**** Texto extraído ****

Roboán, hijo de Salomón, nieto de David, desmembró el reino en dos mitades: el reino del Norte (Galilea-Samaría) y el reino del Sur (Judea-Jerusalén, ciudad también llamada Al-Quds que significa la Santa) Dejemos correr mil años de guerras fratricidas entre semitas, pues lo son tanto palestinos como israelíes, de cautiverios babilónicos y de contiendas entre judíos, sirios, seleúcidas, ptolemaicos y romanos y plantémonos en la época del nacimiento de Cristo.

Bajo el dominio romano de Poncio Pilato, procurador de Judea en época de César Augusto, Arquelao gobernaba Judea y Samaría y Herodes Antipas reinaba en Galilea. La mayoría de los samaritanos era palestina de raza, predominando los hebreos en Judea. Ya por entonces menudeaban luchas y confrontamientos entre ambas etnias, que no llegaban a estallar pues lo impedía la pax romana. Viajar por Palestina en la época bíblica era un problema: un galileo que deseara ir a Jerusalén no podía sin riesgo cruzar por Samaría, debiendo dar un rodeo más allá del río Jordán, por Jabes y Betania. Los evangelios describen confrontaciones entre galileos y samaritanos, rechazos, discusiones y odios francos. Siendo judío, pedir agua a una samaritana suponía un atrevimiento y exponerse a un sofión, a no ser que ese judío fuese Cristo.

****

## Instrucción dada a
Según el texto extraído, ¿quién reinaba en Galilea bajo el dominio romano de Poncio Pilato?

**** Registros extraídos ****

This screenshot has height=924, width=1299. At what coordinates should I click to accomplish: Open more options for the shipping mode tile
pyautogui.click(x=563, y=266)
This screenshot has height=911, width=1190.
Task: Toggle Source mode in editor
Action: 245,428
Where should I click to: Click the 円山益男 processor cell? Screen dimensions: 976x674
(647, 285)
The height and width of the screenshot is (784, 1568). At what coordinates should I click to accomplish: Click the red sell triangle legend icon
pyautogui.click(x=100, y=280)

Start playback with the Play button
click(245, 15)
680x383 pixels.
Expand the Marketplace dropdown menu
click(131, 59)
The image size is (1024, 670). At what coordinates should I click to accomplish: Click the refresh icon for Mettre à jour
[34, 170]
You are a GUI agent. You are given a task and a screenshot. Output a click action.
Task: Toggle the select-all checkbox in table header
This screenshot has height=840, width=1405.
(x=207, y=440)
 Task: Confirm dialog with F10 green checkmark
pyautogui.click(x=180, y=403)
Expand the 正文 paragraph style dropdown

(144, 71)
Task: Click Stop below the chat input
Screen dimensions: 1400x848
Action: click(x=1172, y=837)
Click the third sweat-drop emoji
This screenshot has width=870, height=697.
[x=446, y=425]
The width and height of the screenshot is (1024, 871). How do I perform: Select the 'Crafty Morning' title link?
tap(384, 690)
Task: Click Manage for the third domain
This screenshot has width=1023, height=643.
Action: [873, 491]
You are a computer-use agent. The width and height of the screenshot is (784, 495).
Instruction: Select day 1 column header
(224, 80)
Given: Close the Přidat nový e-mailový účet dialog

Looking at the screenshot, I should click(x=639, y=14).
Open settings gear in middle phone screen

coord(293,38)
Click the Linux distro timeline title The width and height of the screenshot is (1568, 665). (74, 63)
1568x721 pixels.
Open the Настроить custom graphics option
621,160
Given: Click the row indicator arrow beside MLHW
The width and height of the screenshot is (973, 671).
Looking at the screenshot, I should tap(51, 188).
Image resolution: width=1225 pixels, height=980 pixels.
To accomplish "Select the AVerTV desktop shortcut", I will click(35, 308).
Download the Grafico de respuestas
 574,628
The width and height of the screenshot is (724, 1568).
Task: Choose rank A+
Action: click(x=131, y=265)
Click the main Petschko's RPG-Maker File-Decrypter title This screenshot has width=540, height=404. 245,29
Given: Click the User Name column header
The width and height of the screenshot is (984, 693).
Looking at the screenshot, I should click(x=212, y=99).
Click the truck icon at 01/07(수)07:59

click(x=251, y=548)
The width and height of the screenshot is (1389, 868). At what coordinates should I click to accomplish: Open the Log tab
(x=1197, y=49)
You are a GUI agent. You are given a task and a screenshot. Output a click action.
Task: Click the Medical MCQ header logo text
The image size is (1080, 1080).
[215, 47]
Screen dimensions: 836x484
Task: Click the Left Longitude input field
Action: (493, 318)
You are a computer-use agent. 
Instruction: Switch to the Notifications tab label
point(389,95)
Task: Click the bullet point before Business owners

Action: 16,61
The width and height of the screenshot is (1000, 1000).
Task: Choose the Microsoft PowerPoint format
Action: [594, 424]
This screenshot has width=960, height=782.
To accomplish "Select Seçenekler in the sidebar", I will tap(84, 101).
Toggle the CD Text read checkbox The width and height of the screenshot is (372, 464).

****

## Instrucción dada b
Vuelve a escribir sin cambios los registros desde su primera línea hasta la línea que contiene "Action: click(x=1172, y=837)", ambas incluidas.

## Resultado correcto a
Herodes Antipas reinaba en Galilea.

## Resultado correcto b
This screenshot has height=924, width=1299. At what coordinates should I click to accomplish: Open more options for the shipping mode tile
pyautogui.click(x=563, y=266)
This screenshot has height=911, width=1190.
Task: Toggle Source mode in editor
Action: 245,428
Where should I click to: Click the 円山益男 processor cell? Screen dimensions: 976x674
(647, 285)
The height and width of the screenshot is (784, 1568). At what coordinates should I click to accomplish: Click the red sell triangle legend icon
pyautogui.click(x=100, y=280)

Start playback with the Play button
click(245, 15)
680x383 pixels.
Expand the Marketplace dropdown menu
click(131, 59)
The image size is (1024, 670). At what coordinates should I click to accomplish: Click the refresh icon for Mettre à jour
[34, 170]
You are a GUI agent. You are given a task and a screenshot. Output a click action.
Task: Toggle the select-all checkbox in table header
This screenshot has height=840, width=1405.
(x=207, y=440)
 Task: Confirm dialog with F10 green checkmark
pyautogui.click(x=180, y=403)
Expand the 正文 paragraph style dropdown

(144, 71)
Task: Click Stop below the chat input
Screen dimensions: 1400x848
Action: click(x=1172, y=837)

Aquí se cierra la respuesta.